Objective: Sustained pattern stimulation in normal subjects induces adaptive changes in pattern electroretinogram (PERG), an effect that has been interpreted as a response of glial cells and retinal ganglion cells (RGC). The aim of this study was to compare the effect in normal subjects and in multiple sclerosis patients without previous optic neuritis.
Methods: PERGs were elicited by a 7.5 Hz pattern stimulus, presented continuously over 152 s. Response cycles were averaged in 20 packets of 60 events each and amplitude and phase of the 2nd harmonic response was measured. Adaptive changes are expressed as amplitude reduction over the full examination time.
Results: In normal subjects PERG amplitude declined progressively to a plateau (dA=-0.46 μV, SE=0.09 μV); in patients the effect size was severely reduced (dA=-0.20 μV, SE=0.04 μV).
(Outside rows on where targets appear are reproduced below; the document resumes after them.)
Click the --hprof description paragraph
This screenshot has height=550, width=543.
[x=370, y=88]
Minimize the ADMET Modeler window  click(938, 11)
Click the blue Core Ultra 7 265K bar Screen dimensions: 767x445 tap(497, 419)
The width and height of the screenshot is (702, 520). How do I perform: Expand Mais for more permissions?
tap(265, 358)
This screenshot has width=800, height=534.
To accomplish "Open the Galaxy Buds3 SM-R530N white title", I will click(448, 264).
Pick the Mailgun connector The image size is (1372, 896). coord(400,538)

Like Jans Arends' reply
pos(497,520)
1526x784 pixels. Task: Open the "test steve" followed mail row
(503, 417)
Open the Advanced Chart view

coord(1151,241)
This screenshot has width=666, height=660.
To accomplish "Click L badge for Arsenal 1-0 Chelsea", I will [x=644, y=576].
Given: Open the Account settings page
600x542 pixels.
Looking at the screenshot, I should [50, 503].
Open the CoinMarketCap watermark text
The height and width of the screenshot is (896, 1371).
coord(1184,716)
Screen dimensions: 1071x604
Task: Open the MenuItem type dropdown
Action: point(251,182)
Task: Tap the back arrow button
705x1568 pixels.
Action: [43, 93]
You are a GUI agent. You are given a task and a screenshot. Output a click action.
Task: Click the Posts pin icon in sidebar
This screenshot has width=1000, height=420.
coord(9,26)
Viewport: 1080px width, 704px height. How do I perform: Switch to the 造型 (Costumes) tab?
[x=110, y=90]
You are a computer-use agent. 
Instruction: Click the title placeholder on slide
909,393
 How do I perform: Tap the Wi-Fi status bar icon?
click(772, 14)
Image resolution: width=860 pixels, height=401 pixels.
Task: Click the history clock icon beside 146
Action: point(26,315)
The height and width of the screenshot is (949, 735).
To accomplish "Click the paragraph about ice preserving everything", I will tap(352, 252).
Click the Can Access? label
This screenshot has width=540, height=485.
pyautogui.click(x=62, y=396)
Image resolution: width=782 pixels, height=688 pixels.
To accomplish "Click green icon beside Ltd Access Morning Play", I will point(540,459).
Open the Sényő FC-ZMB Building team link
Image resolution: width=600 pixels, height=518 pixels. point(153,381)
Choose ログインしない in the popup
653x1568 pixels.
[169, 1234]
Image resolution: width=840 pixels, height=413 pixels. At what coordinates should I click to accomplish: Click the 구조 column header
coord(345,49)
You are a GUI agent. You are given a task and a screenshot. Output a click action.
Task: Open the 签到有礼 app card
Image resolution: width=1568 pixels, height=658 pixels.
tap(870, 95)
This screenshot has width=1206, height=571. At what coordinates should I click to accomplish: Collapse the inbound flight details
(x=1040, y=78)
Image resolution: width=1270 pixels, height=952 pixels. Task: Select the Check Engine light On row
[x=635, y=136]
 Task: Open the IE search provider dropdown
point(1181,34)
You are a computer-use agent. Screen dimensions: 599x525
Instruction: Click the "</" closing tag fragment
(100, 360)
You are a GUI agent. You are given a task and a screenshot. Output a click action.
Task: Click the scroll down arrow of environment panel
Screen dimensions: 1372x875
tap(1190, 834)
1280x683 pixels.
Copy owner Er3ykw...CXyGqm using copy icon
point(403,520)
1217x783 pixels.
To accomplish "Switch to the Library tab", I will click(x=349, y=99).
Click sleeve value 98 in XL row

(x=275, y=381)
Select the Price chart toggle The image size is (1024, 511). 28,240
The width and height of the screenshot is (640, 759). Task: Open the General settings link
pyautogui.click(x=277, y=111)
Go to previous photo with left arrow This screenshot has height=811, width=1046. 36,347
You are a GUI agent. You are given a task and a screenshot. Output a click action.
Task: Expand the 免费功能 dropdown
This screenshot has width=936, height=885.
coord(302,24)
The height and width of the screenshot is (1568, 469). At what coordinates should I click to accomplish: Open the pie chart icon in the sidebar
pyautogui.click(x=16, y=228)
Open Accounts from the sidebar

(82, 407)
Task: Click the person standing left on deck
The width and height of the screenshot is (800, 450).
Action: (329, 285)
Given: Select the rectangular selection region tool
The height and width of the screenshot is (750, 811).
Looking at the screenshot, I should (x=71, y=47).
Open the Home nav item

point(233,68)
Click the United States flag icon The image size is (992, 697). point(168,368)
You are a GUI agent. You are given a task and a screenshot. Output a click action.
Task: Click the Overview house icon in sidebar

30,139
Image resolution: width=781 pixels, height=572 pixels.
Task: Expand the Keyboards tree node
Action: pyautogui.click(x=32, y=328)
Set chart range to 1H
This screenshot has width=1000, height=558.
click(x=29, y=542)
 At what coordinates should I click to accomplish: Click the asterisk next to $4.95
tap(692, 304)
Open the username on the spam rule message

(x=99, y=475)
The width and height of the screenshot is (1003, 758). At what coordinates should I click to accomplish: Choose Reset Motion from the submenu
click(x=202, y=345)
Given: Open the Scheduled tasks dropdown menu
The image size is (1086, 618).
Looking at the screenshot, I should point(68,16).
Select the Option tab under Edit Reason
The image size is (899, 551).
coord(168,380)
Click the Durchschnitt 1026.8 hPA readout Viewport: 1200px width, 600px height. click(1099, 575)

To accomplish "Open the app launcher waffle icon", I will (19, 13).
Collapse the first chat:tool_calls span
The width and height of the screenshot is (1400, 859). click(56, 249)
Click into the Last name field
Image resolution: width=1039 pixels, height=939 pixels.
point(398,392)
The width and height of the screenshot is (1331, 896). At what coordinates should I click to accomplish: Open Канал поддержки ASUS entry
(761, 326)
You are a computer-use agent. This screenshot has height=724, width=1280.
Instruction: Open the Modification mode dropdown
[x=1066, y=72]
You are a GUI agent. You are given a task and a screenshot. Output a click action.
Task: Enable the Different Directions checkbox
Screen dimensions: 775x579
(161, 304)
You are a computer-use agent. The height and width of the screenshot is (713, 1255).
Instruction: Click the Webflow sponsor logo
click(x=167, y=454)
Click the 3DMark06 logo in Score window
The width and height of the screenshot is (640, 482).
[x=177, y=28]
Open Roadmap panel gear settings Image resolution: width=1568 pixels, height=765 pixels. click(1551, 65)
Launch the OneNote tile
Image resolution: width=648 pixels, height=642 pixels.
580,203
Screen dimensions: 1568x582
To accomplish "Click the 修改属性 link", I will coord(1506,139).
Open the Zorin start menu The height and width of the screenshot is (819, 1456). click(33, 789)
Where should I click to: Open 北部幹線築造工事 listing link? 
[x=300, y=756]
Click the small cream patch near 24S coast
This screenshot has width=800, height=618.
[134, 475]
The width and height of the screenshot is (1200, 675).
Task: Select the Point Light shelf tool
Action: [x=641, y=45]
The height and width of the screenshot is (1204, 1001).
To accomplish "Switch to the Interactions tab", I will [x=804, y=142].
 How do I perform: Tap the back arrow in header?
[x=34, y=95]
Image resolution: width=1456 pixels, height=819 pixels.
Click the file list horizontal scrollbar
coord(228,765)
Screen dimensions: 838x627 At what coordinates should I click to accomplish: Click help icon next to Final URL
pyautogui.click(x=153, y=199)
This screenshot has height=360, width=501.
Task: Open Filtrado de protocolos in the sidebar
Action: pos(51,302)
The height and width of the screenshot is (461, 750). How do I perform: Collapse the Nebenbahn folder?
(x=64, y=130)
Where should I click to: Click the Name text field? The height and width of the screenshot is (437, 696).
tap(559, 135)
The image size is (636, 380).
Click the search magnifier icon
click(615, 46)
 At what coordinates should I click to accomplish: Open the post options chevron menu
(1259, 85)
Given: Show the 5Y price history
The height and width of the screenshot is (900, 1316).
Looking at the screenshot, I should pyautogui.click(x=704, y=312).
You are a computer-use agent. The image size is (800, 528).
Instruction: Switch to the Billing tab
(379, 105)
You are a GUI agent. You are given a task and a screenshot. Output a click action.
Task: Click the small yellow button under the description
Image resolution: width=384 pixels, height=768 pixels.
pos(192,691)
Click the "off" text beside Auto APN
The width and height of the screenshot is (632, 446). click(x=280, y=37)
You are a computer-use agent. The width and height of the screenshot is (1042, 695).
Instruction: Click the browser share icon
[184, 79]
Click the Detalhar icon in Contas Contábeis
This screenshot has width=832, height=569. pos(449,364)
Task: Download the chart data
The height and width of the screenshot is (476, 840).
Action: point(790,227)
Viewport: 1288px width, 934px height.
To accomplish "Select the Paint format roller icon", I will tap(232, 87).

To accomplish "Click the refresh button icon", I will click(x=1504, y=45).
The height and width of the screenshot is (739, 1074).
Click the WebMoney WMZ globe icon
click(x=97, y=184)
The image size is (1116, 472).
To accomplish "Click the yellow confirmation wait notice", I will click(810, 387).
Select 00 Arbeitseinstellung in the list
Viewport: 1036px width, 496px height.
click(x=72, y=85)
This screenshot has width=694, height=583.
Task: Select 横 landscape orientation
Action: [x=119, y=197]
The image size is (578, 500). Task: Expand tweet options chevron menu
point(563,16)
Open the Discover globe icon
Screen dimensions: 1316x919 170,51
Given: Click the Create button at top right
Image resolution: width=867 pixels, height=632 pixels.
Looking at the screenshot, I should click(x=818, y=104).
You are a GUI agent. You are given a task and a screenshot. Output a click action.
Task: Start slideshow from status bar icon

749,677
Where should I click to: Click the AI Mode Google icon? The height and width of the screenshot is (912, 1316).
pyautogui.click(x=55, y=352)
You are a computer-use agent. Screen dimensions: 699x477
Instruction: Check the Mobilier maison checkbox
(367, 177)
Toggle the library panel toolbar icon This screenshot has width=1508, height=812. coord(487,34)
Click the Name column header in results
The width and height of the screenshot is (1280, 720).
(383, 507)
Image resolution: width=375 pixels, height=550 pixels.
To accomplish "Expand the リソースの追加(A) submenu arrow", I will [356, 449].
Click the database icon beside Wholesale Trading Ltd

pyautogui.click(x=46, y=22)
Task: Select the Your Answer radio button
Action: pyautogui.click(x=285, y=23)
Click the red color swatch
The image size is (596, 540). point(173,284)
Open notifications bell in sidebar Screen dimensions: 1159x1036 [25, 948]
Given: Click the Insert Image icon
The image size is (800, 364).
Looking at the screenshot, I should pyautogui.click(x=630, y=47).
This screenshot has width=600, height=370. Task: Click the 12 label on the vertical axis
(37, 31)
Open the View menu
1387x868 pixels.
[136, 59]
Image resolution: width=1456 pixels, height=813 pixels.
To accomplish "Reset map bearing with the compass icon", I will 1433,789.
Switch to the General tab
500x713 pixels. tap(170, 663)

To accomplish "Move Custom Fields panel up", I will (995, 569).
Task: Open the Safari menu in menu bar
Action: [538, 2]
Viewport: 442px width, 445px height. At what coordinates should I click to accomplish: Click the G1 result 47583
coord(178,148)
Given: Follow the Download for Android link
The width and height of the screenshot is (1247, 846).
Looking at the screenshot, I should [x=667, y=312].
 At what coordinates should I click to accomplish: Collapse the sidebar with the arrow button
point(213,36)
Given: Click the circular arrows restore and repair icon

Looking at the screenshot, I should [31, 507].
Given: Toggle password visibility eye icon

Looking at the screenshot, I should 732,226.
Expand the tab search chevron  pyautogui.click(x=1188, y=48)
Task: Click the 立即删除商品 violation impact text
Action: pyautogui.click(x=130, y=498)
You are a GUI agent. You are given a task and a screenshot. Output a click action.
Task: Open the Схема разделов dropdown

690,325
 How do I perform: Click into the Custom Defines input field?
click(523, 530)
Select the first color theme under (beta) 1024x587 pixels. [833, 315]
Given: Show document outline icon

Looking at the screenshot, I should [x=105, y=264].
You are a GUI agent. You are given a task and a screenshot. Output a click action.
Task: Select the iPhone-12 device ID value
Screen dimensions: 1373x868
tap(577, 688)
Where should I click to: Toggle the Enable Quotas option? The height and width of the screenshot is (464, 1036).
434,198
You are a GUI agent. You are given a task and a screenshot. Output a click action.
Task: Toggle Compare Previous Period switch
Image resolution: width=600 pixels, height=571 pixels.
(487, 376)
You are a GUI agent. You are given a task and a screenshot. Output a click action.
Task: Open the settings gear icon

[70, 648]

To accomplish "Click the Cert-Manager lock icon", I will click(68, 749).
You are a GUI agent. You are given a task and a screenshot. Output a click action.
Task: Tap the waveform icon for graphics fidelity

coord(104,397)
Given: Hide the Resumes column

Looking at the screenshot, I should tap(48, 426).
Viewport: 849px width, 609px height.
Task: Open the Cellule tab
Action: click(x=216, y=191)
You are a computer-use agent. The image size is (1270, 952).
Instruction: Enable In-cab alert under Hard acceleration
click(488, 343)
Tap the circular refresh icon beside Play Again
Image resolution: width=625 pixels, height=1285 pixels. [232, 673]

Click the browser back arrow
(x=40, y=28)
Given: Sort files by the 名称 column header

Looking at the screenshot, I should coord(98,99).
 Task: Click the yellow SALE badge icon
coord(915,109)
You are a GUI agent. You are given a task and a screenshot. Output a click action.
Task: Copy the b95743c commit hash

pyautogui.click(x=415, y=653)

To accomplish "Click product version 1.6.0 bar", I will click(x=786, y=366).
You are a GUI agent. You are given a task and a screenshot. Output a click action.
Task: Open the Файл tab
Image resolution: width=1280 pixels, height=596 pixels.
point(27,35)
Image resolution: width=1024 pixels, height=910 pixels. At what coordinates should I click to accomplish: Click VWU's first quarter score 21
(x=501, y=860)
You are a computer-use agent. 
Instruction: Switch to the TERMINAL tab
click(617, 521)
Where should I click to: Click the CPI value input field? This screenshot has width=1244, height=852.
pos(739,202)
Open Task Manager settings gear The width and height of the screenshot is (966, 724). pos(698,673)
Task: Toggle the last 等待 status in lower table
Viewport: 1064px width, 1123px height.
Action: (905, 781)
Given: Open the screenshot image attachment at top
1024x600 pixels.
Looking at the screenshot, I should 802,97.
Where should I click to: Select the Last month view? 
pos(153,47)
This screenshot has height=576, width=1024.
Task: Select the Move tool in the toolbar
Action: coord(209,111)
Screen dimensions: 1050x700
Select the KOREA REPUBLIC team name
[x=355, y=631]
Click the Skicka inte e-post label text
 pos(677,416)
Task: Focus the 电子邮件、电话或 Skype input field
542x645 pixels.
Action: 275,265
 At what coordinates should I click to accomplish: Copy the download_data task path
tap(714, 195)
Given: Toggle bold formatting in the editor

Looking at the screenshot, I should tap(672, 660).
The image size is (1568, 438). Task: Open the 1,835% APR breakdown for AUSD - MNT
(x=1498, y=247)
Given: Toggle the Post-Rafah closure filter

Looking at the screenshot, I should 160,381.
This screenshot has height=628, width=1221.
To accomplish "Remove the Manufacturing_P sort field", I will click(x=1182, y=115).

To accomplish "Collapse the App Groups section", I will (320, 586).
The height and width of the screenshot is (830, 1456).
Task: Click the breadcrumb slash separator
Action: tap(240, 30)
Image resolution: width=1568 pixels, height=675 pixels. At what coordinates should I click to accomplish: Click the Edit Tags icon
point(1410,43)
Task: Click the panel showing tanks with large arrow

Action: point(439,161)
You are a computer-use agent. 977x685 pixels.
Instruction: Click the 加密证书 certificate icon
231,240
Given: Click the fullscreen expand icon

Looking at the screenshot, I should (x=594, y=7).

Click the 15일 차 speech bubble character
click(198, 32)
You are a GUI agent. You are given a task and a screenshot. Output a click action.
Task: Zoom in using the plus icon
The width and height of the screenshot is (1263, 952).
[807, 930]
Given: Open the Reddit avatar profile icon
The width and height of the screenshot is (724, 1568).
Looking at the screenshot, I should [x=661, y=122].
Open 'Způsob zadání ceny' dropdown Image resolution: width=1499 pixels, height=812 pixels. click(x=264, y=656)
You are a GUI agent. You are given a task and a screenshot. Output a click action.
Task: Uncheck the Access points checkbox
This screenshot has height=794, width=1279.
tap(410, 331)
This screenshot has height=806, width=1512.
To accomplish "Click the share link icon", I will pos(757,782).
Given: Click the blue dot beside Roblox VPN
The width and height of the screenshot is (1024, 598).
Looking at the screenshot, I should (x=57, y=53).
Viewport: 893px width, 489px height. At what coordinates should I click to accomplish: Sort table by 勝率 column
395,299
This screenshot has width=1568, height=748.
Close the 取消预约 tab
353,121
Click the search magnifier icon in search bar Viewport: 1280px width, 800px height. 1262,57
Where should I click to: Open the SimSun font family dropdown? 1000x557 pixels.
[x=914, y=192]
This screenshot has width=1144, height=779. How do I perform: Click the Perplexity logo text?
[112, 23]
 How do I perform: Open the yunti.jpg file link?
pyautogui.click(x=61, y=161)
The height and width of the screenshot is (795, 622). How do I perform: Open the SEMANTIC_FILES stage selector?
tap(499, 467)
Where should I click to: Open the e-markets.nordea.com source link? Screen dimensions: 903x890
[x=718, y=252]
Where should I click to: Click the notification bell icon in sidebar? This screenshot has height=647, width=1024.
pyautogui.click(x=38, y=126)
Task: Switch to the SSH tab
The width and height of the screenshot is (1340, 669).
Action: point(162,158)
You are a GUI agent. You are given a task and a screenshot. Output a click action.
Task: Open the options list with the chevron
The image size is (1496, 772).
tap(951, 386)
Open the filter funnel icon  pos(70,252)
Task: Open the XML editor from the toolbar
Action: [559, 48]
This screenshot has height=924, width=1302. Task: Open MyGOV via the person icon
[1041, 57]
No significant difference was found in mean amplitude.
Conclusions: The results show reduced RGC habituation in patients, suggesting an abnormal gain and sensitivity control in the inner retina, even in absence of clinical optic neuritis. Recent findings in astrocyte biology and indications drawn from a mathematical model point to a key role of glial cells in this process.
Significance: The proposed methodology may have implications in the assessment of MS patients and in understanding the pathophysiology of neurological and retinal disorders.
Keywords: Electroretinography; Glia; Multiple sclerosis; Retinal ganglion cell.